The problem with any sort of preseason rankings – be it by unit, within a conference or even with a national scope – is at their core, it’s mere guesswork.
You can have a pretty good idea of who will be among the absolute best at something. But after that, it’s a lot more difficult to parse groups that appear to have similar talent levels and accomplishments.
Which is where the experience theorem comes into play for so many analysts:
The greater the number of regulars who return at a certain position for a college team, the less that position will be viewed as a concern.
Really, it’s the one quantifiable thing that anyone could add up and roll with to conjure up an semi-educated guess on how things might play out.
Since Maryland’s defensive line owns 10 career starts, it’s not hard to see why the bunch isn’t getting much praise. No one has any clue who they are.
The major flaw in relying on the experience theorem is that there’s good experience and bad experience.
If you’re Florida State and you have a mature Rodney Hudson returning for his junior year at guard, that’s good experience. The dude can flat-out manhandle defensive linemen.
But let’s say there’s a guy entering his third or fourth year as a starter at any position. And let’s say he’s been a complete waste of space his entire career.
Sure, he’s started two or three dozen games. But if you know he stinks, doesn’t the redshirt freshman hidden behind Door No. 2 seem like an option worth looking at?

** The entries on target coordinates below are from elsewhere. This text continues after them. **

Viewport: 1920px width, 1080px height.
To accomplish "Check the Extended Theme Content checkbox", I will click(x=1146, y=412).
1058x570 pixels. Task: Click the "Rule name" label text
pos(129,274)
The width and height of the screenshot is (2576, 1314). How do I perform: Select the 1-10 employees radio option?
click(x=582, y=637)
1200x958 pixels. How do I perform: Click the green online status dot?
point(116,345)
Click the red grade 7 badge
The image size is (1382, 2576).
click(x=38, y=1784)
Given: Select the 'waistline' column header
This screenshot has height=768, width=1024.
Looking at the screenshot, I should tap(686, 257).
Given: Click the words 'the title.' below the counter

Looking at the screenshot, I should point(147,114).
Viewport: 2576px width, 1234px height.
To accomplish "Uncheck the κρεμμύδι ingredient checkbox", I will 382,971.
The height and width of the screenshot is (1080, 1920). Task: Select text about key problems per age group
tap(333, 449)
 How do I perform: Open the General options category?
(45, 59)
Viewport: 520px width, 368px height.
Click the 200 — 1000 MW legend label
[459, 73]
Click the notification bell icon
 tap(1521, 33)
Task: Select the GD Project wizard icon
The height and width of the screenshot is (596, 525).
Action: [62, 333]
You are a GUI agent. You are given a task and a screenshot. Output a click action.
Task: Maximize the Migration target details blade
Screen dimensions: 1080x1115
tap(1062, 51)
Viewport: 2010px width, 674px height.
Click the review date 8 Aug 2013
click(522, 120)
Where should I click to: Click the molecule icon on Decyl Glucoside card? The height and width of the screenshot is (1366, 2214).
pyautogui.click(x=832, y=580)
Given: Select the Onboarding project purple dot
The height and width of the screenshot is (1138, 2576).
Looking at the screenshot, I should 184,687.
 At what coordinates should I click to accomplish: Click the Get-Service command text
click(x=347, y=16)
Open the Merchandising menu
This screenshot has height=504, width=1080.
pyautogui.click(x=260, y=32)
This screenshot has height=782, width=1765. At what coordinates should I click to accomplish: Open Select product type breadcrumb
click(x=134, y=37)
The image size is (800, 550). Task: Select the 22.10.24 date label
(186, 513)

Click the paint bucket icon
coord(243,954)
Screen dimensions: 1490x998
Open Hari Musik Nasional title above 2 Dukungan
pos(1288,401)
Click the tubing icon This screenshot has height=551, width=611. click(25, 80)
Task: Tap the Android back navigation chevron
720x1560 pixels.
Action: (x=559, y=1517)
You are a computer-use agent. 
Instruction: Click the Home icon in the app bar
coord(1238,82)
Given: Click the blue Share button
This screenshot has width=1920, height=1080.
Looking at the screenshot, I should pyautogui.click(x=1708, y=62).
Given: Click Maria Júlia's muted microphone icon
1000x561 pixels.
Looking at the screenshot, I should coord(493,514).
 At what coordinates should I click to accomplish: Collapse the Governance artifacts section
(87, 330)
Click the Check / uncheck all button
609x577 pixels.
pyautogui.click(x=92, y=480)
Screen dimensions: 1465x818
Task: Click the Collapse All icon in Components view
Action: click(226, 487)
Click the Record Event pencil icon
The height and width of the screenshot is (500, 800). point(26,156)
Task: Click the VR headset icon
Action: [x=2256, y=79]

The point is, worshipping at the altar of experience only gets you so far. It doesn’t account for either talent or scheme, and both play a crucial role in success.
Which is not to say Drummond and Francis and Kabongo can or will be stars. There’s no way to know how they’ll fare until a game is actually played.
But it works the other way, too, which is why a wait-and-see approach is probably best in trying to figure out how productive that bunch can be.